Um dos irmãos detidos tinha documentos belgas falsos

Dois irmãos lusodescendentes foram investigados por suspeita de ligação ao radicalismo islâmico, que a PJ, por agora, descarta

Um dos irmãos detidos na Guarda pela PJ, por posse ilegal de armas, tinha documentos belgas falsos, um cartão de identidade e uma carta de condução. José Gonçalves, de 27 anos e Olivier Gonçalves, de 23, são lusodescendentes, com residência em França e foram detidos na passada sexta-feira, depois de os inspetores da Judiciária ter encontrado na sua casa duas pistolas, munições, um punhal e um aerossol. Na viatura do mais velho foi encontrado um exemplar do livro sagrado islâmico, o Corão, que justificou com a sua conversão ao islamismo há quatro anos.

No entanto, este fato fez desencadear uma averiguação imediata para despistar possíveis ligações ao radicalismo islâmico.
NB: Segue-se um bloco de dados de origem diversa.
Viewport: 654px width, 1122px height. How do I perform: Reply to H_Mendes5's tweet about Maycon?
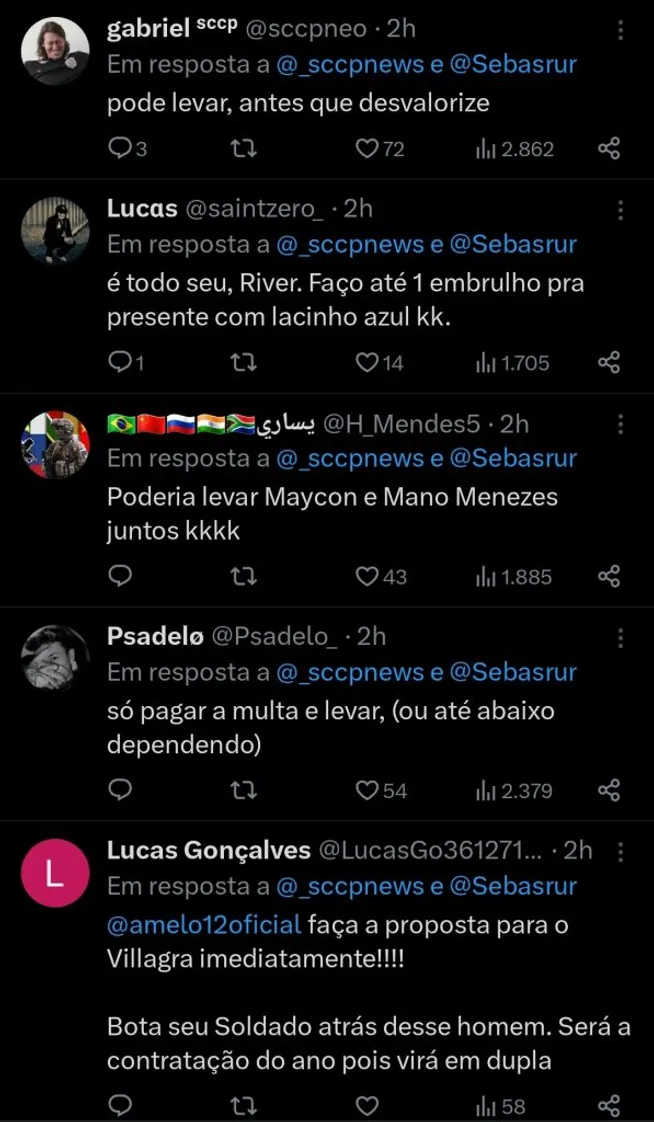120,576

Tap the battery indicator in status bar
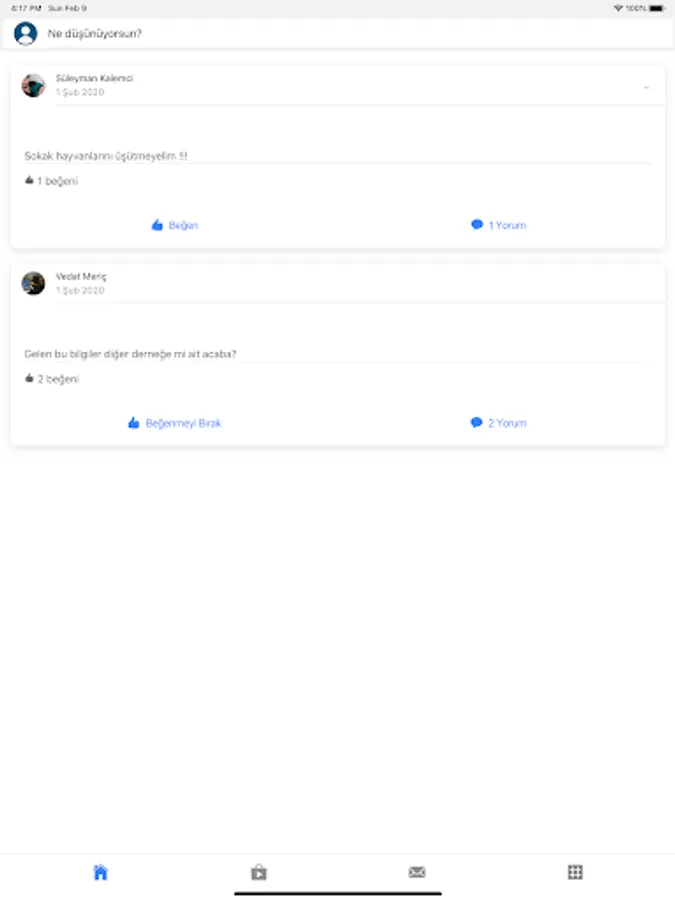point(657,8)
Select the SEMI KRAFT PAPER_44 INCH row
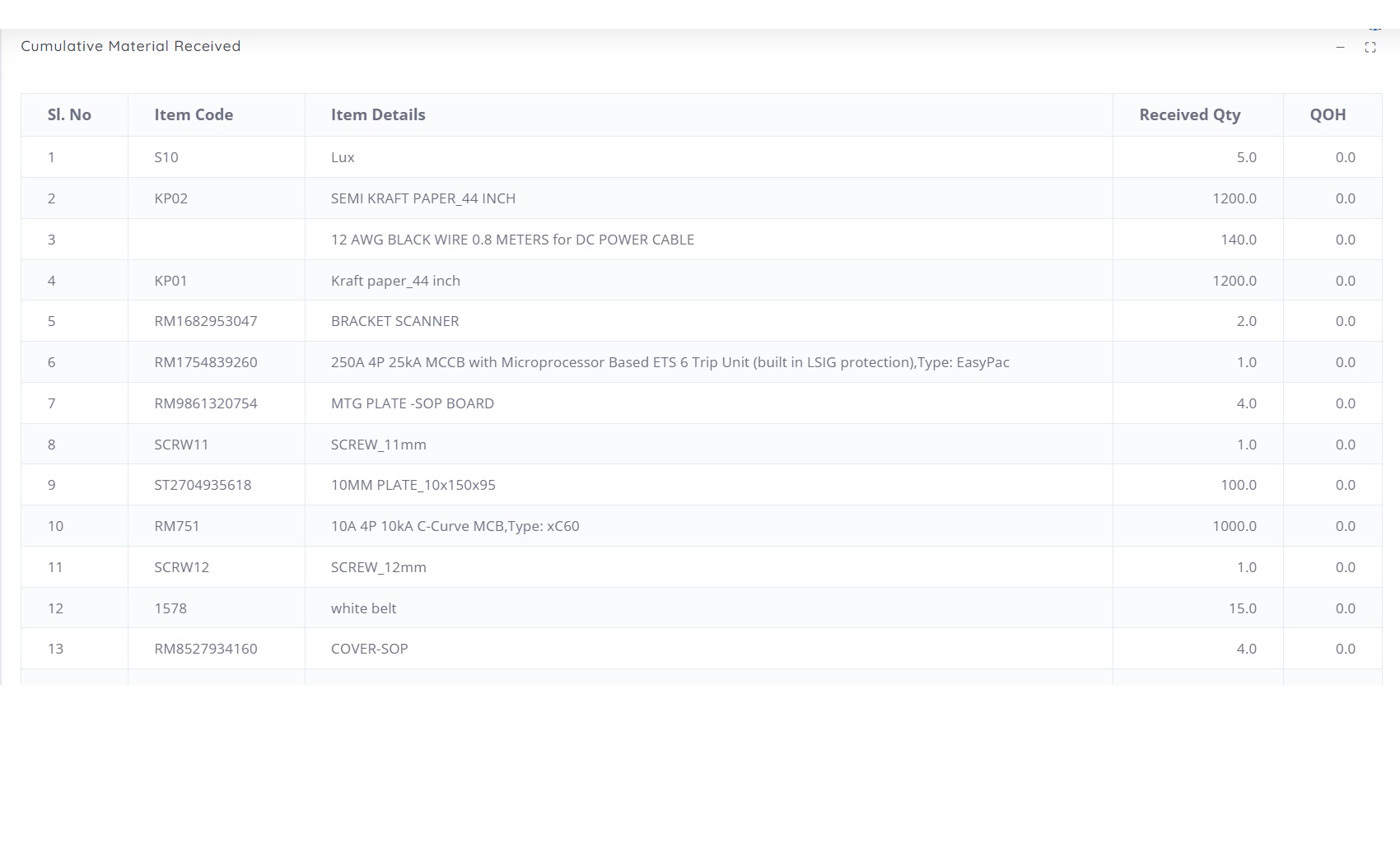The image size is (1400, 843). [423, 198]
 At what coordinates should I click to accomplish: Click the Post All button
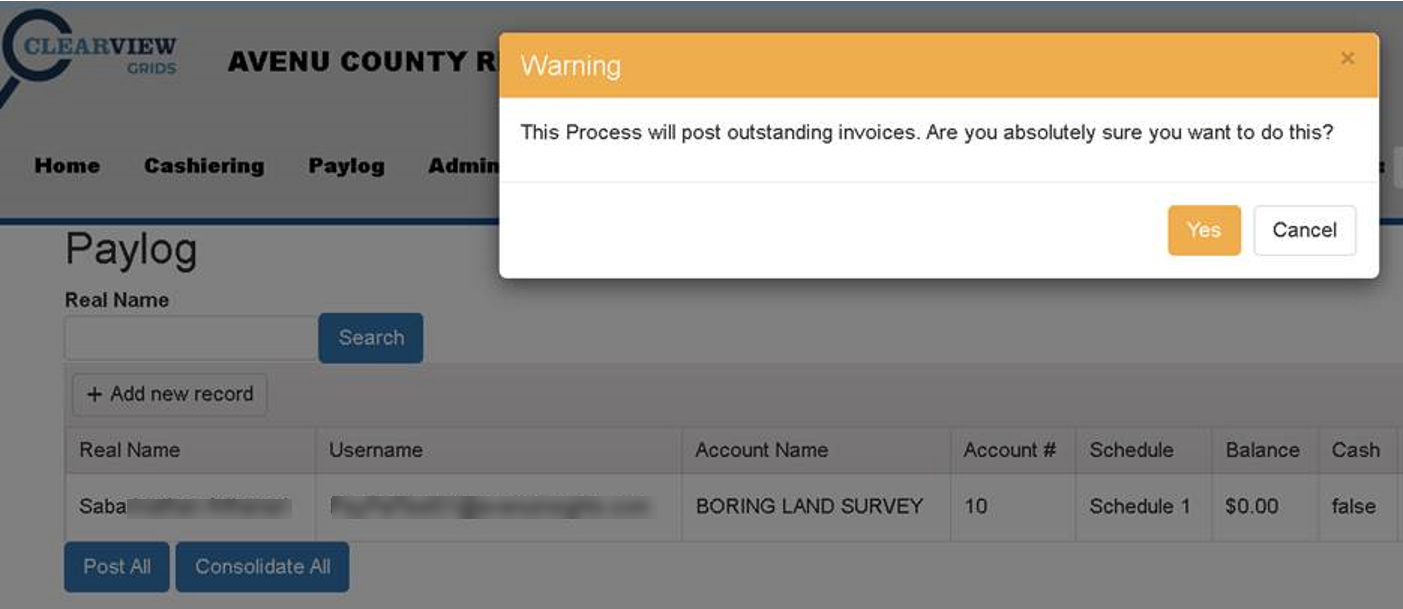click(117, 567)
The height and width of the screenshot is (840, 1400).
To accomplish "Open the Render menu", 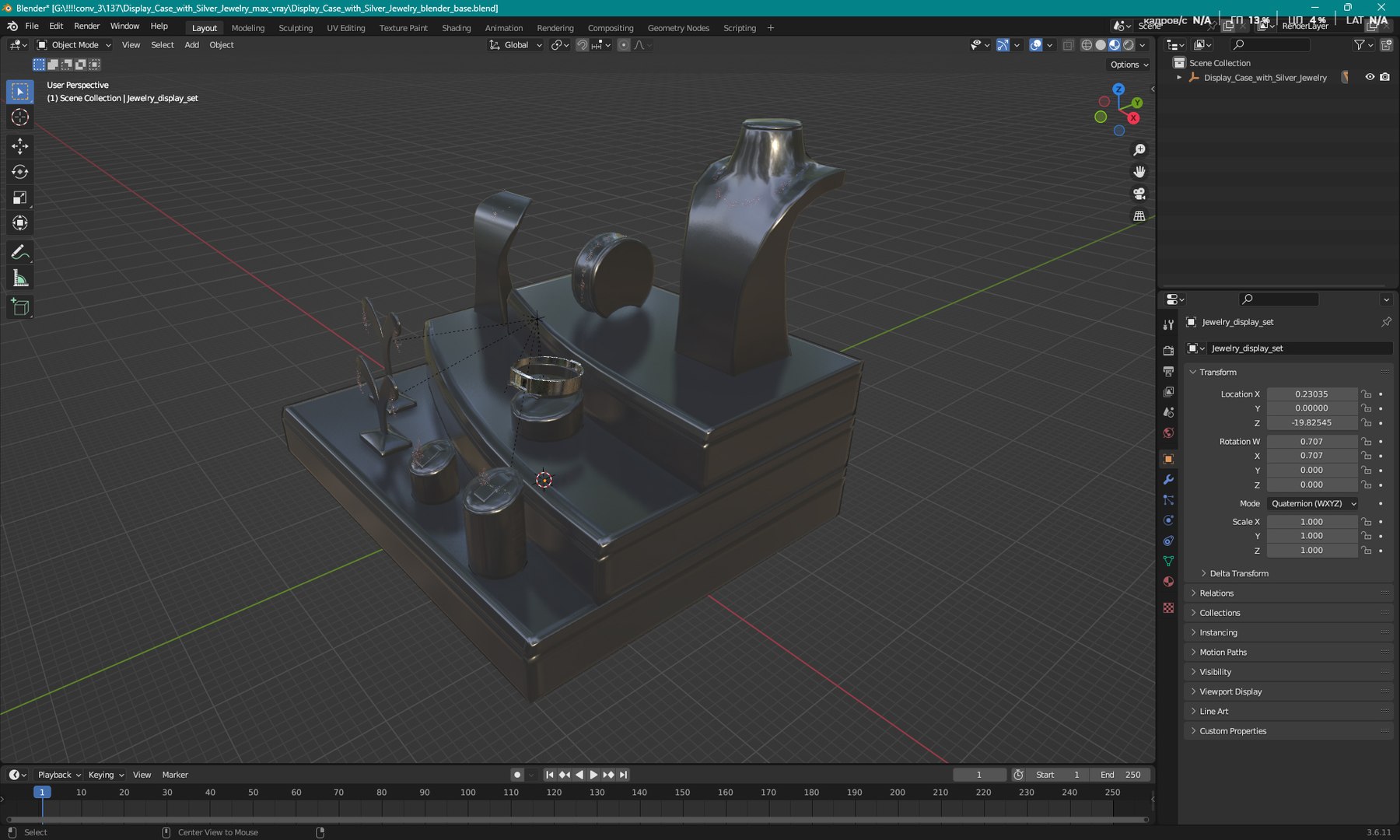I will click(x=86, y=26).
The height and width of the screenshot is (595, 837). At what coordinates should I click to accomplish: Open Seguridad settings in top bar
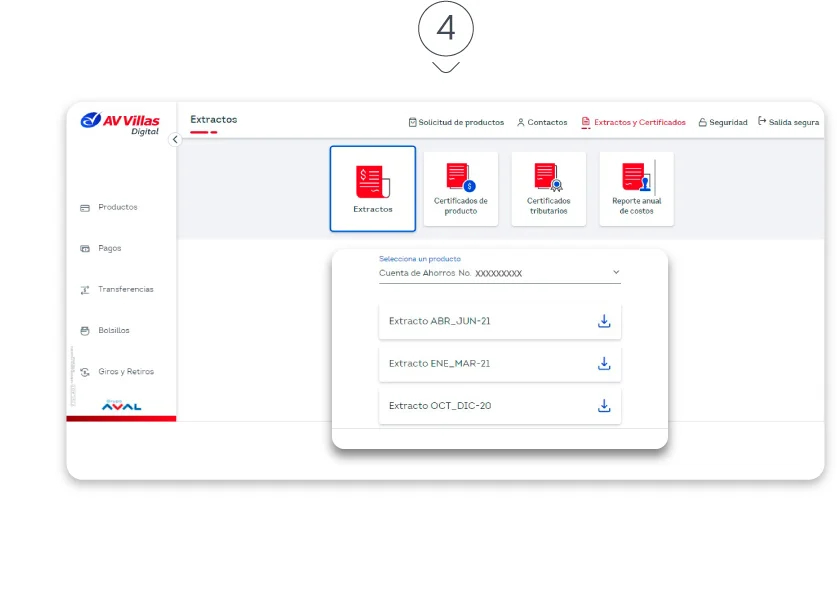(x=722, y=122)
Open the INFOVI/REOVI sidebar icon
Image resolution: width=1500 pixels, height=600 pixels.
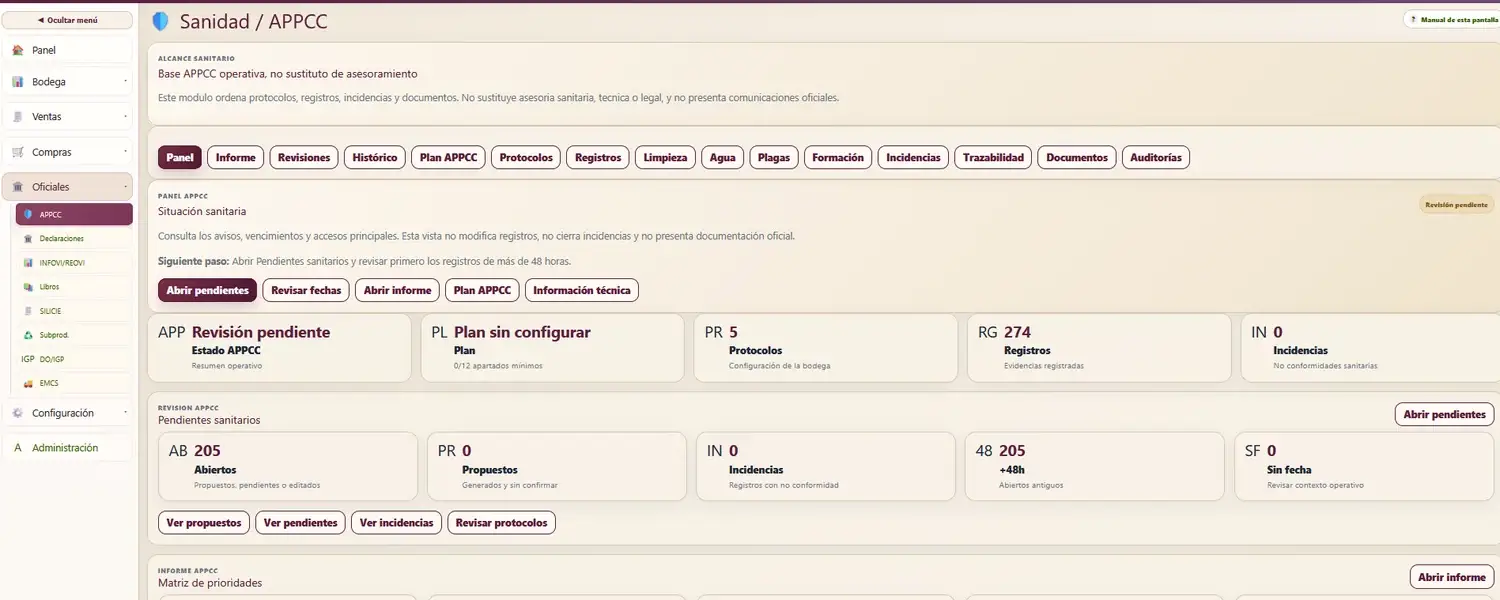tap(28, 263)
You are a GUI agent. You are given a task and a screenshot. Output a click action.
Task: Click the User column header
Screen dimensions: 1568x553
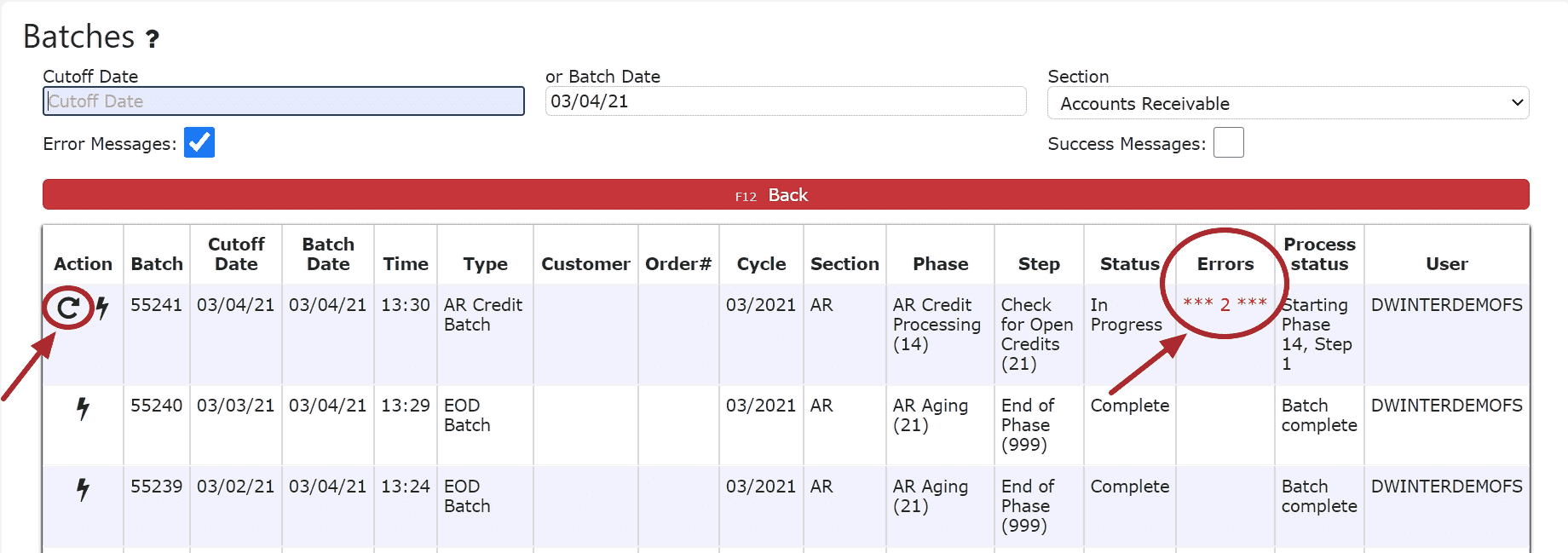1446,264
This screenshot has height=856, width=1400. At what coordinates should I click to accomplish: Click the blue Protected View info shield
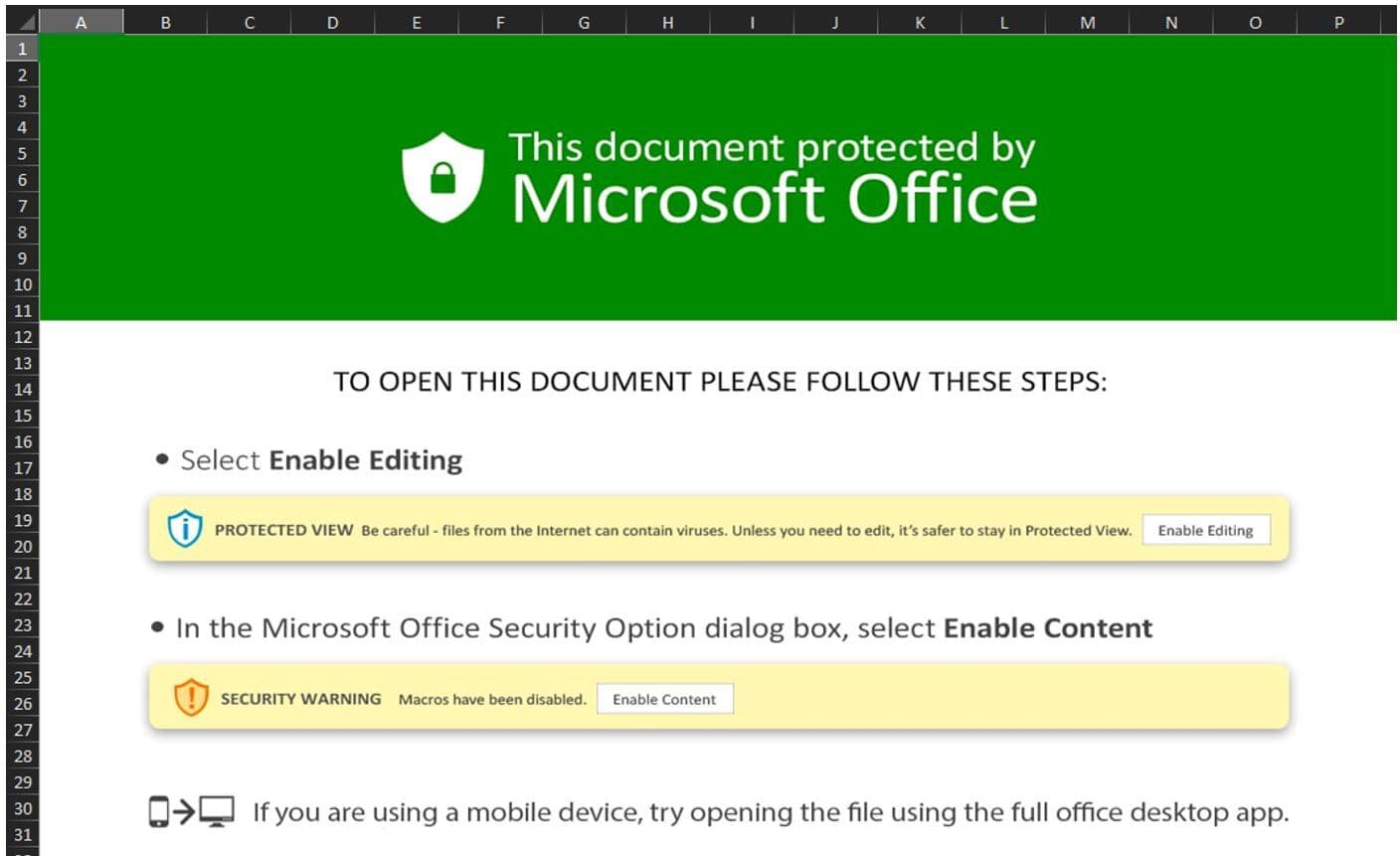click(x=185, y=529)
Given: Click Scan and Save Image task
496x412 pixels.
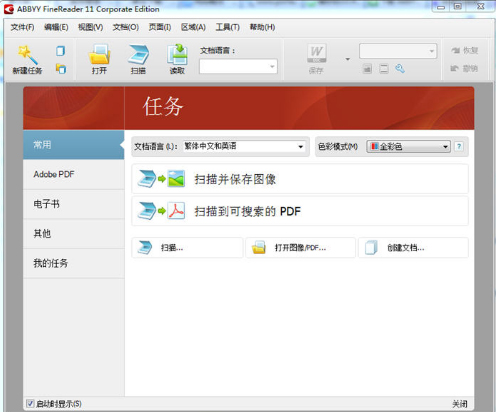Looking at the screenshot, I should point(300,179).
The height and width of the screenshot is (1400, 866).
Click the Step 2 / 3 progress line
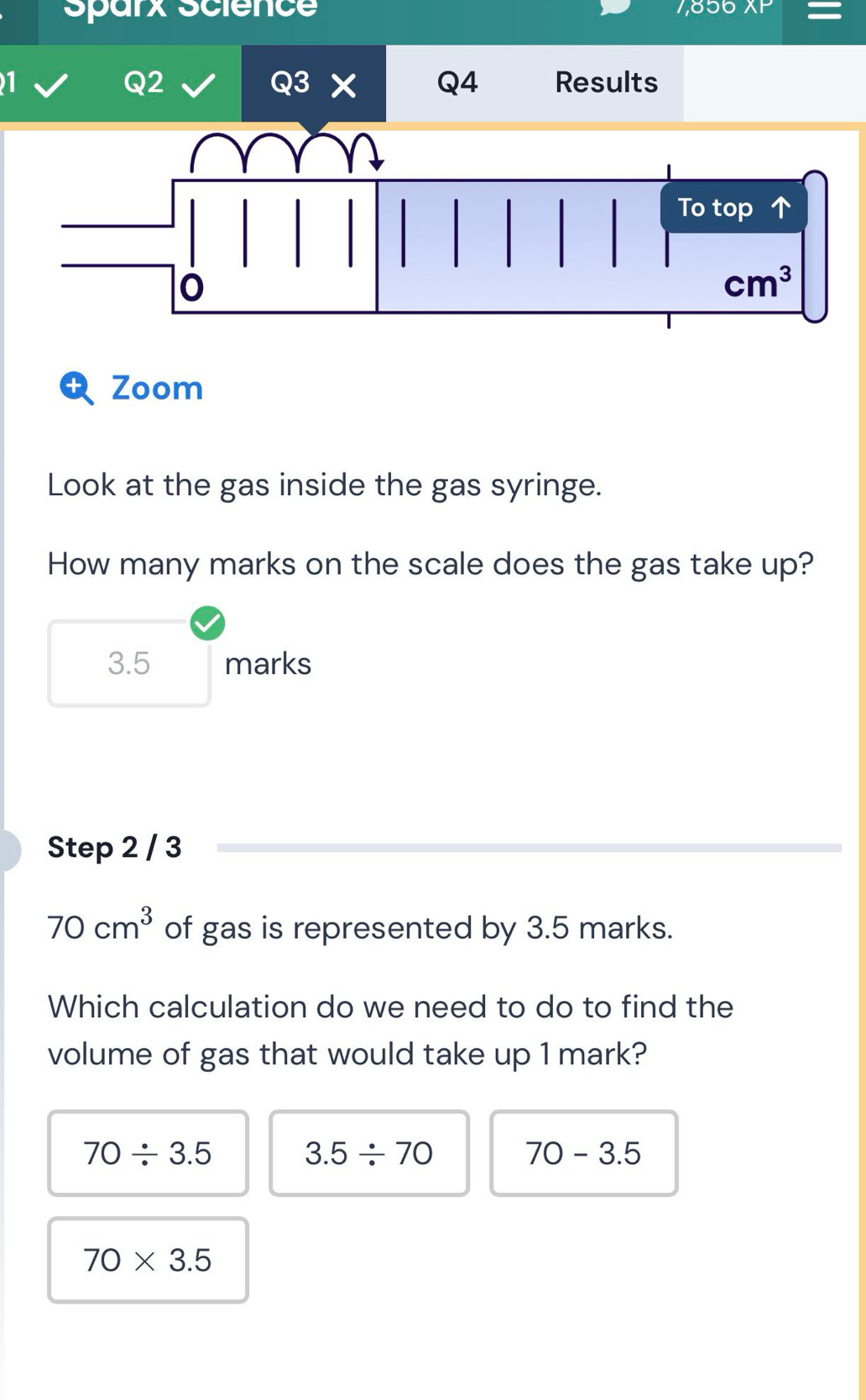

Ontem à tarde a Direção Nacional da PJ refutou essa ligação, depois de falar com as congéneres europeias.

Fontes policiais que conhecem a investigação adiantaram ao DN que foram feitos pedidos de informação a França, a Espanha e à Bélgica, os países com a maiores bases de dados de terrorismo. As autoridades francesas apenas tinham registo dos irmãos por crimes comuns, como furto, roubo ou uso de documento falso, sem nenhuma referência a ligações com o jihadismo. Espanha não tinha qualquer registo criminal de José e Olivier, mas confirmou, através dos meios eletrónicos de monitorização das fronteiras, que os irmãos tinham passado naquele país em novembro, nos seus BMW, com matrícula francesa, em direção a Portugal. Da Bélgica, que também não tinha qualquer registo de ligações a organizações radicais islâmicas, veio a confirmação que os documentos de identidade belgas eram falsos.

Esta investigação, que foi ontem noticiada pelo JN e pela SIC Notícias, começou em janeiro último, quando o mais velho dos irmãos se deslocou ao hospital da Guarda, com um ferimento de bala numa coxa, o qual terá justificado como um disparo acidental sobre si próprio. Embora as informações não tenham confirmado ligações terroristas, o inquérito deverá manter-se aberto para uma investigação mais profunda às atividades dos dois irmãos.